Can you output every line of the items below as a Markdown table with the columns Row and Line, numbering each row and skipping blank lines?

--*--

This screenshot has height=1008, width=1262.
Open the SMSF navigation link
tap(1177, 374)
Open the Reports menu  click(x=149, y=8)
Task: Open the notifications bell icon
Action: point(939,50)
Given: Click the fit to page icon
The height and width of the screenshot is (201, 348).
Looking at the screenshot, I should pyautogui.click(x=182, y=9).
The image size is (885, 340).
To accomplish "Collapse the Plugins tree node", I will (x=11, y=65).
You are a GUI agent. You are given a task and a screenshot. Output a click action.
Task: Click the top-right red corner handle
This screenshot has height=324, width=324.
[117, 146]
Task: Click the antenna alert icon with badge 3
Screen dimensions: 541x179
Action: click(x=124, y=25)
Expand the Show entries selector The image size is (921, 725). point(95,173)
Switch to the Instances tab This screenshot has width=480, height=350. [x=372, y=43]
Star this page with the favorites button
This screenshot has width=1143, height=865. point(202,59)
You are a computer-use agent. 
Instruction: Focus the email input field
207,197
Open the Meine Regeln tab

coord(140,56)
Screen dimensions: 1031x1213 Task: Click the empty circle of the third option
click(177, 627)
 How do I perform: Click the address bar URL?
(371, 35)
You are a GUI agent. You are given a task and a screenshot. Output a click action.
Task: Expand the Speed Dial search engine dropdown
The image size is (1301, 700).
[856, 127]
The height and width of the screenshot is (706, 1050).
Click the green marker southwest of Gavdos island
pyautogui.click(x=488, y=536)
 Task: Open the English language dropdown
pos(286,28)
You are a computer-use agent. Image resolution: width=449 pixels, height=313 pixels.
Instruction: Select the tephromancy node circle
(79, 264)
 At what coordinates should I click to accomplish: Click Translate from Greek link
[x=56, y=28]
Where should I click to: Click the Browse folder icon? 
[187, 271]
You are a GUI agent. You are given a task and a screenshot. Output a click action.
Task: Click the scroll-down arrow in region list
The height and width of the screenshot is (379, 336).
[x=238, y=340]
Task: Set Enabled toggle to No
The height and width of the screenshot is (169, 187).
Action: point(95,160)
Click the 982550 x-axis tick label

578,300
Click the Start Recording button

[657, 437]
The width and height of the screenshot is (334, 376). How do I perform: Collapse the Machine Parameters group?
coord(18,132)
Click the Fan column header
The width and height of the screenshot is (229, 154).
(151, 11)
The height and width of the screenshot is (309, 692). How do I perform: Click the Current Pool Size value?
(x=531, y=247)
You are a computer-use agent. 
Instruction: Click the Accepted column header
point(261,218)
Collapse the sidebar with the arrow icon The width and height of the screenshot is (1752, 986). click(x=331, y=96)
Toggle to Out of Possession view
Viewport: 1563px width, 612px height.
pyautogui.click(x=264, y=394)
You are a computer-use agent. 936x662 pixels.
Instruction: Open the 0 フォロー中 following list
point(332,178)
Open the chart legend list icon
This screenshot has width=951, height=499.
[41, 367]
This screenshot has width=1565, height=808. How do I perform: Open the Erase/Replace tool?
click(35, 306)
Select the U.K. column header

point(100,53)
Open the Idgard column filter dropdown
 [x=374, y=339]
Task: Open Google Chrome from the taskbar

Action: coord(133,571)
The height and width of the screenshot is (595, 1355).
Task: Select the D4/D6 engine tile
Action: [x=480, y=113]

--*--

**Answer to this task:**
| Row | Line |
|---|---|
| 1 | This screenshot has height=1008, width=1262. |
| 2 | Open the SMSF navigation link |
| 3 | tap(1177, 374) |
| 4 | Open the Reports menu  click(x=149, y=8) |
| 5 | Task: Open the notifications bell icon |
| 6 | Action: point(939,50) |
| 7 | Given: Click the fit to page icon |
| 8 | The height and width of the screenshot is (201, 348). |
| 9 | Looking at the screenshot, I should pyautogui.click(x=182, y=9). |
| 10 | The image size is (885, 340). |
| 11 | To accomplish "Collapse the Plugins tree node", I will (x=11, y=65). |
| 12 | You are a GUI agent. You are given a task and a screenshot. Output a click action. |
| 13 | Task: Click the top-right red corner handle |
| 14 | This screenshot has height=324, width=324. |
| 15 | [117, 146] |
| 16 | Task: Click the antenna alert icon with badge 3 |
| 17 | Screen dimensions: 541x179 |
| 18 | Action: click(x=124, y=25) |
| 19 | Expand the Show entries selector The image size is (921, 725). point(95,173) |
| 20 | Switch to the Instances tab This screenshot has width=480, height=350. [x=372, y=43] |
| 21 | Star this page with the favorites button |
| 22 | This screenshot has width=1143, height=865. point(202,59) |
| 23 | You are a computer-use agent.  |
| 24 | Instruction: Focus the email input field |
| 25 | 207,197 |
| 26 | Open the Meine Regeln tab |
| 27 | coord(140,56) |
| 28 | Screen dimensions: 1031x1213 Task: Click the empty circle of the third option |
| 29 | click(177, 627) |
| 30 |  How do I perform: Click the address bar URL? |
| 31 | (371, 35) |
| 32 | You are a GUI agent. You are given a task and a screenshot. Output a click action. |
| 33 | Task: Expand the Speed Dial search engine dropdown |
| 34 | The image size is (1301, 700). |
| 35 | [856, 127] |
| 36 | The height and width of the screenshot is (706, 1050). |
| 37 | Click the green marker southwest of Gavdos island |
| 38 | pyautogui.click(x=488, y=536) |
| 39 |  Task: Open the English language dropdown |
| 40 | pos(286,28) |
| 41 | You are a computer-use agent. Image resolution: width=449 pixels, height=313 pixels. |
| 42 | Instruction: Select the tephromancy node circle |
| 43 | (79, 264) |
| 44 |  At what coordinates should I click to accomplish: Click Translate from Greek link |
| 45 | [x=56, y=28] |
| 46 | Where should I click to: Click the Browse folder icon?  |
| 47 | [187, 271] |
| 48 | You are a GUI agent. You are given a task and a screenshot. Output a click action. |
| 49 | Task: Click the scroll-down arrow in region list |
| 50 | The height and width of the screenshot is (379, 336). |
| 51 | [x=238, y=340] |
| 52 | Task: Set Enabled toggle to No |
| 53 | The height and width of the screenshot is (169, 187). |
| 54 | Action: point(95,160) |
| 55 | Click the 982550 x-axis tick label |
| 56 | 578,300 |
| 57 | Click the Start Recording button |
| 58 | [657, 437] |
| 59 | The width and height of the screenshot is (334, 376). How do I perform: Collapse the Machine Parameters group? |
| 60 | coord(18,132) |
| 61 | Click the Fan column header |
| 62 | The width and height of the screenshot is (229, 154). |
| 63 | (151, 11) |
| 64 | The height and width of the screenshot is (309, 692). How do I perform: Click the Current Pool Size value? |
| 65 | (x=531, y=247) |
| 66 | You are a computer-use agent.  |
| 67 | Instruction: Click the Accepted column header |
| 68 | point(261,218) |
| 69 | Collapse the sidebar with the arrow icon The width and height of the screenshot is (1752, 986). click(x=331, y=96) |
| 70 | Toggle to Out of Possession view |
| 71 | Viewport: 1563px width, 612px height. |
| 72 | pyautogui.click(x=264, y=394) |
| 73 | You are a computer-use agent. 936x662 pixels. |
| 74 | Instruction: Open the 0 フォロー中 following list |
| 75 | point(332,178) |
| 76 | Open the chart legend list icon |
| 77 | This screenshot has width=951, height=499. |
| 78 | [41, 367] |
| 79 | This screenshot has width=1565, height=808. How do I perform: Open the Erase/Replace tool? |
| 80 | click(35, 306) |
| 81 | Select the U.K. column header |
| 82 | point(100,53) |
| 83 | Open the Idgard column filter dropdown |
| 84 |  [x=374, y=339] |
| 85 | Task: Open Google Chrome from the taskbar |
| 86 | Action: coord(133,571) |
| 87 | The height and width of the screenshot is (595, 1355). |
| 88 | Task: Select the D4/D6 engine tile |
| 89 | Action: [x=480, y=113] |